▶ [Problem description]: These records contain pictures, which must be left out; copy exactly the lines from the one with "Given: Click the Net weight label" up to and including the one with "Open the details icon for message 6".

▶ [Material for this task]:
■ ■ ■ ■ ■
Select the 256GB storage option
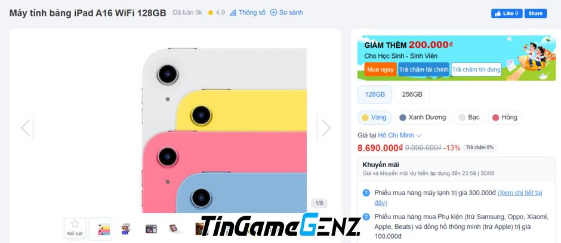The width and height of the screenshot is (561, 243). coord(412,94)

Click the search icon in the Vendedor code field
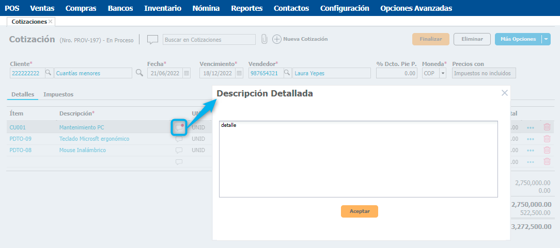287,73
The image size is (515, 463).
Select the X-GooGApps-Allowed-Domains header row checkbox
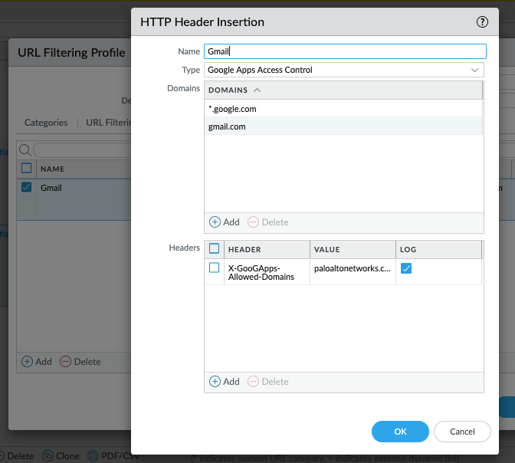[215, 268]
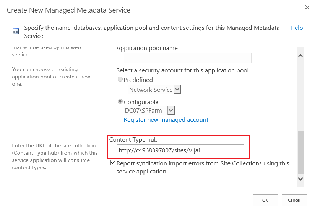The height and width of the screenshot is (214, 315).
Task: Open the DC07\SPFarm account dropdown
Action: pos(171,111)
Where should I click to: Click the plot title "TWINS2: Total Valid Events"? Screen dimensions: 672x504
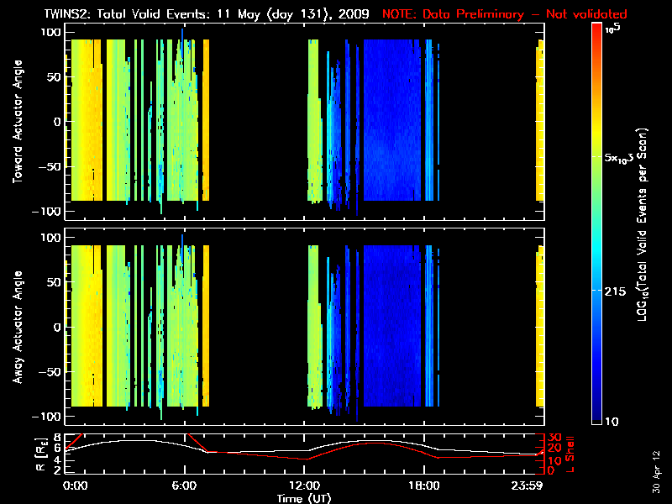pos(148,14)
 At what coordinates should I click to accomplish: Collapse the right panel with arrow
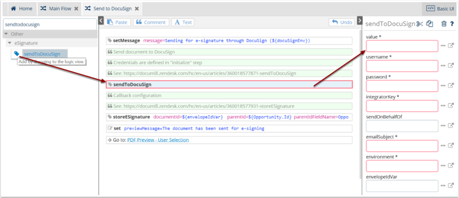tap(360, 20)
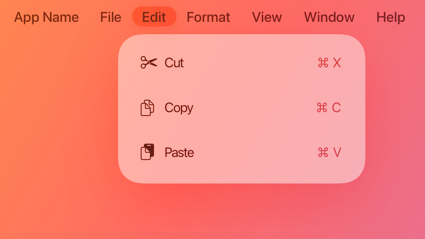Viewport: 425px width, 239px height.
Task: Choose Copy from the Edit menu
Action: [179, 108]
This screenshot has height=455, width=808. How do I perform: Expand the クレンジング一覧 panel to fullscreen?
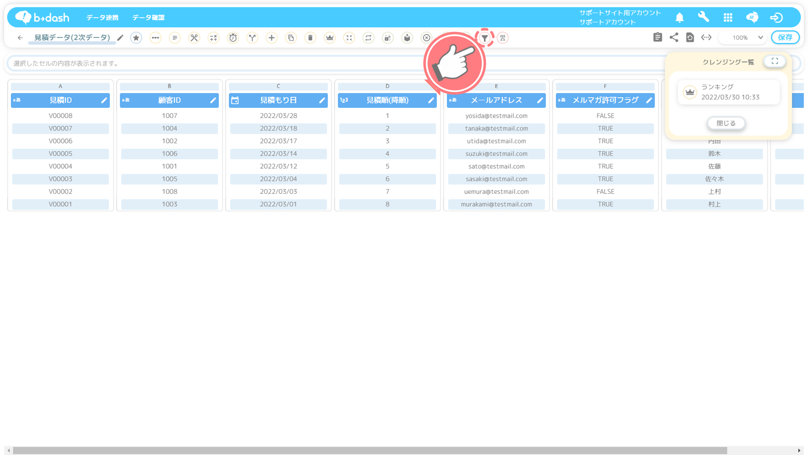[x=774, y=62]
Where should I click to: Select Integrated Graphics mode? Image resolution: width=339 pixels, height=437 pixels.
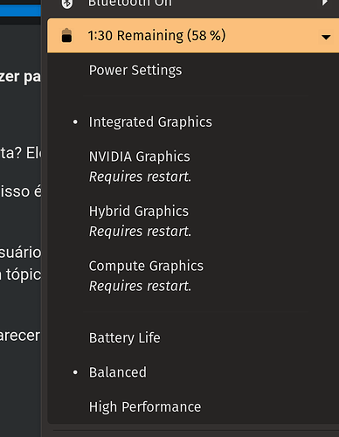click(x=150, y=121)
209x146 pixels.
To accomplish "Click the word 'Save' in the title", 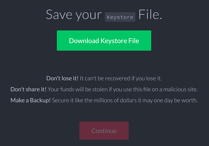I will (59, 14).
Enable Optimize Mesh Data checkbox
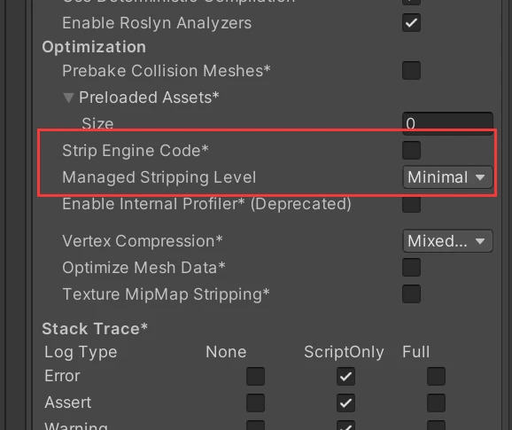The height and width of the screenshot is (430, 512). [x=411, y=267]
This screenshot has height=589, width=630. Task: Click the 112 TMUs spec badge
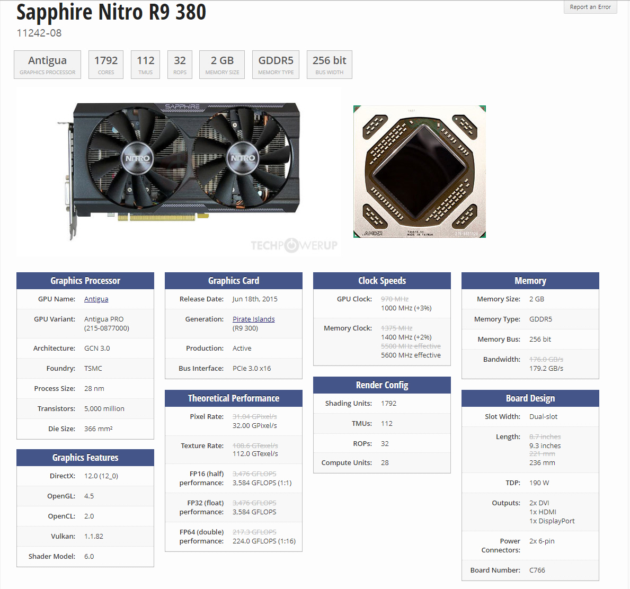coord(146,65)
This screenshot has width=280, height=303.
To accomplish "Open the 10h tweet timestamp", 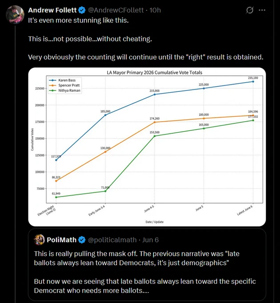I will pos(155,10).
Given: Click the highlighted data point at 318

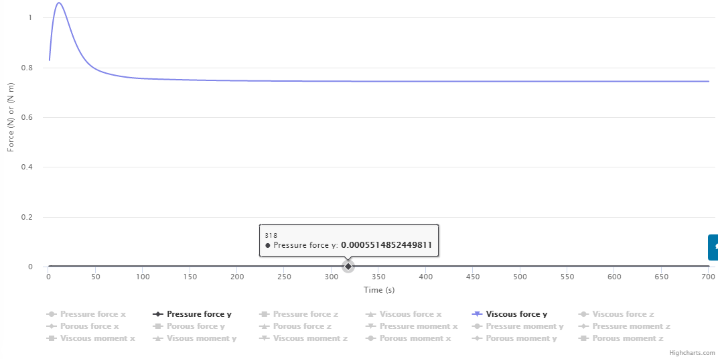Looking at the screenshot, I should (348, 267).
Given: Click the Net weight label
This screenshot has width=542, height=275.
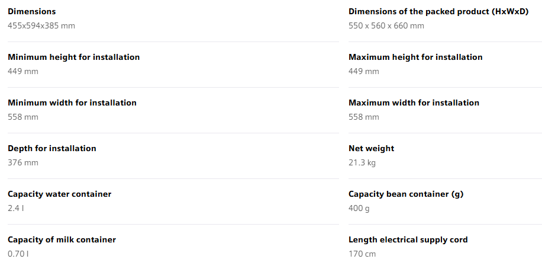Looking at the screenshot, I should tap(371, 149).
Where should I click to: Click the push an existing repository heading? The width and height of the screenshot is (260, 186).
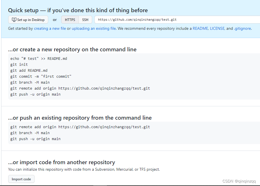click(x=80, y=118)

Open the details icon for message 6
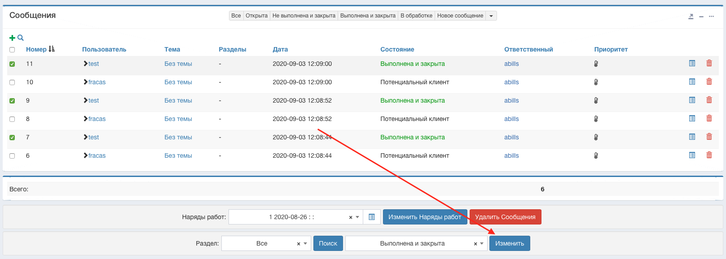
■ ■ ■ ■ ■
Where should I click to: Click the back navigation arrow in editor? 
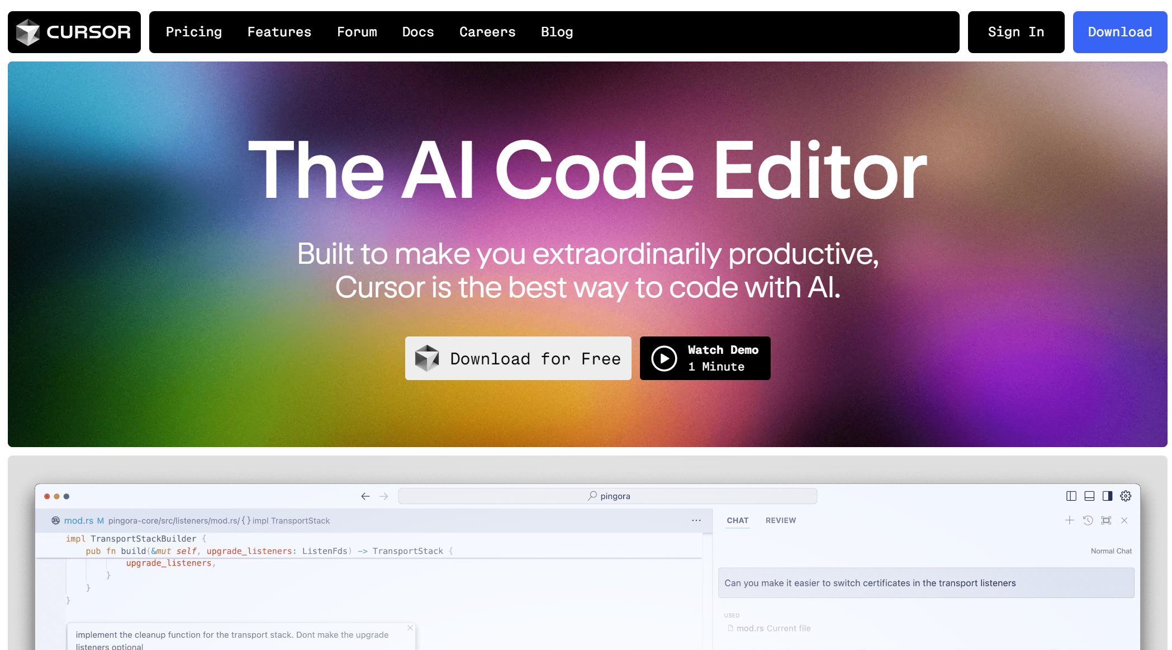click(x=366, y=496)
■ ■ ■ ■ ■
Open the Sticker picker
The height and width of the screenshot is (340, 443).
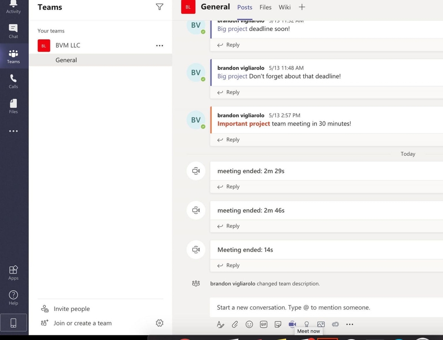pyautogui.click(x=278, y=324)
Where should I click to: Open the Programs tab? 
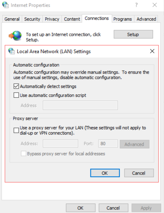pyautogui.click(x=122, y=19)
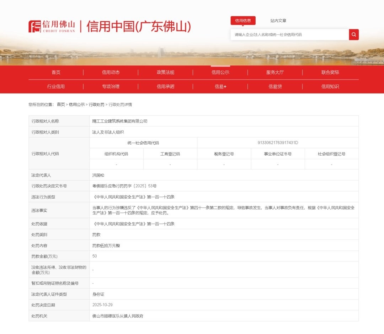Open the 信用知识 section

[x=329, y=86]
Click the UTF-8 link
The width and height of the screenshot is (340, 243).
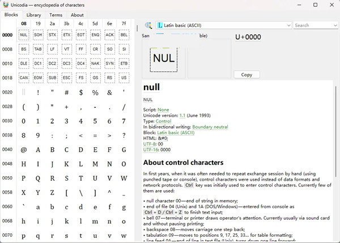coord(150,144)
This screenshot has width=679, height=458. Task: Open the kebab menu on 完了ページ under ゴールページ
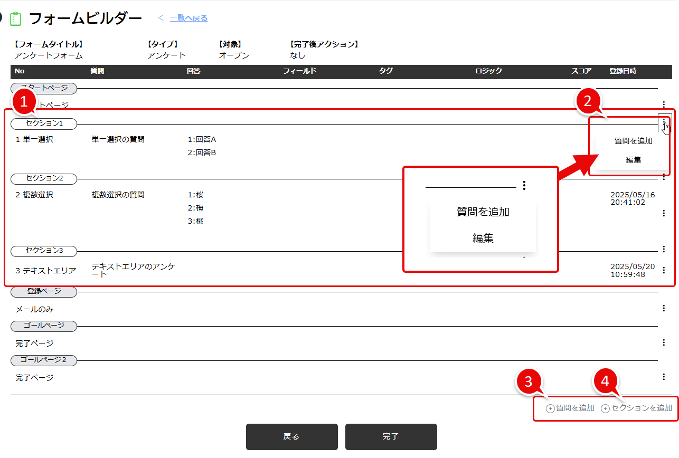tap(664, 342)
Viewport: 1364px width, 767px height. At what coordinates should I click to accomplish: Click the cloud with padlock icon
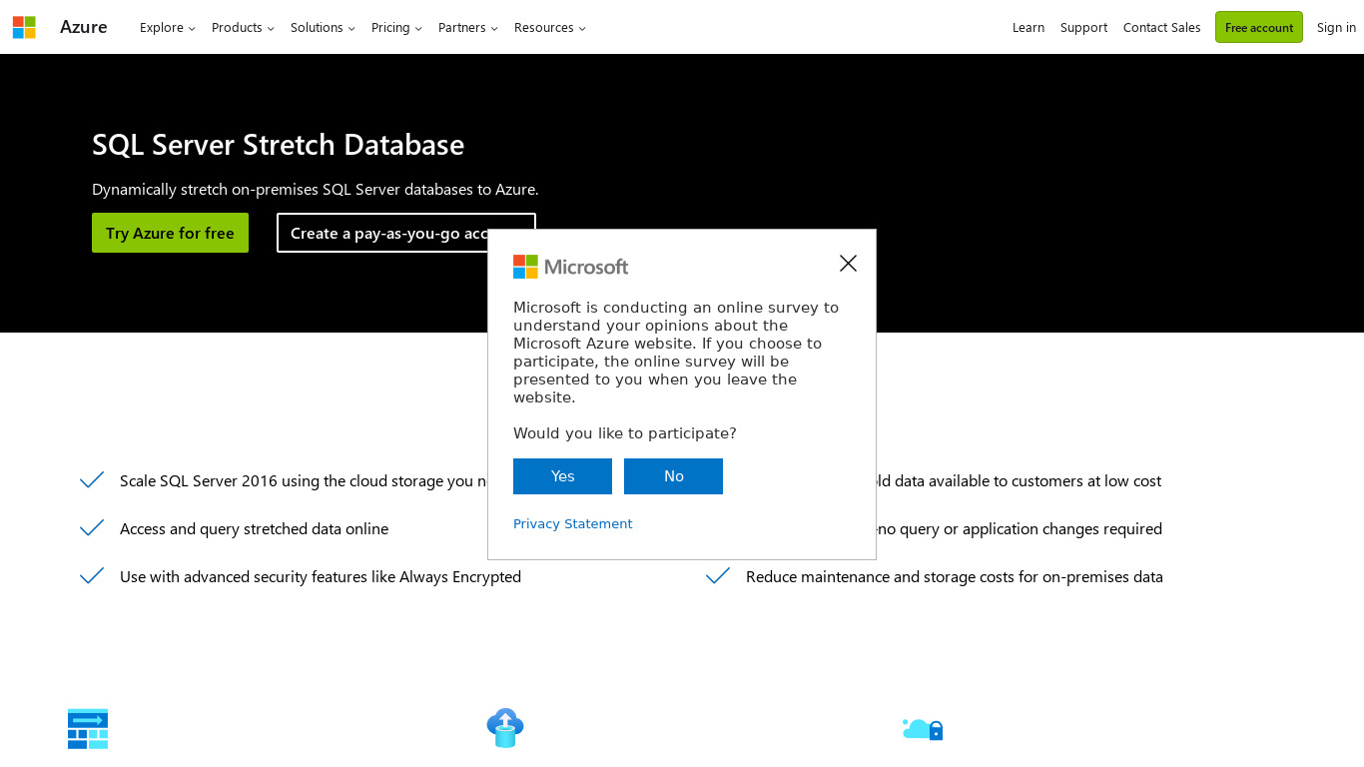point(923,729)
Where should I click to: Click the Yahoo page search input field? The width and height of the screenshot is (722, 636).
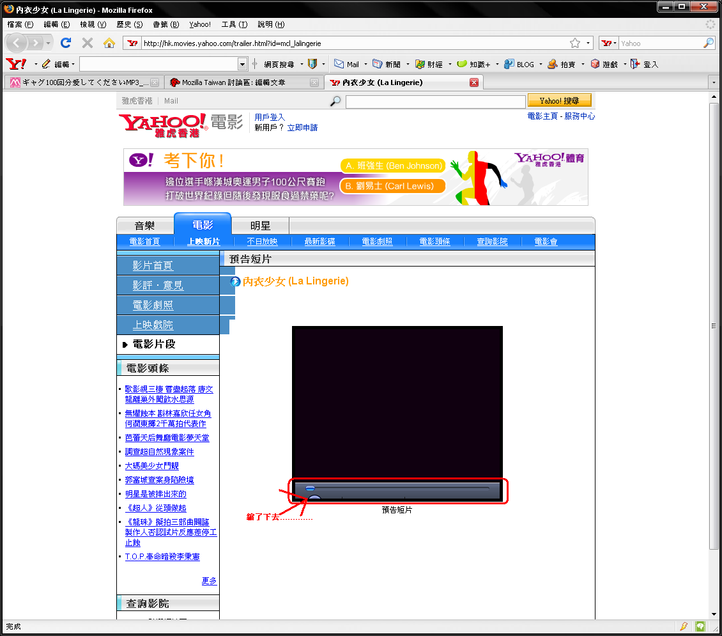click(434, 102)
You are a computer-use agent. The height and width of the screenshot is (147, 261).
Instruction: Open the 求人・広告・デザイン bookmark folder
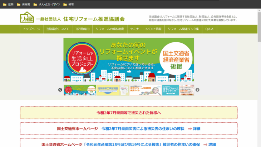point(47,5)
■ ■ ■ ■ ■
▶ [The answer]:
Given: Click the Net weight label
This screenshot has width=542, height=275.
Looking at the screenshot, I should tap(371, 149).
Where should I click to: Click the push an existing repository heading? The width and height of the screenshot is (260, 186).
click(x=80, y=118)

Open the details icon for message 6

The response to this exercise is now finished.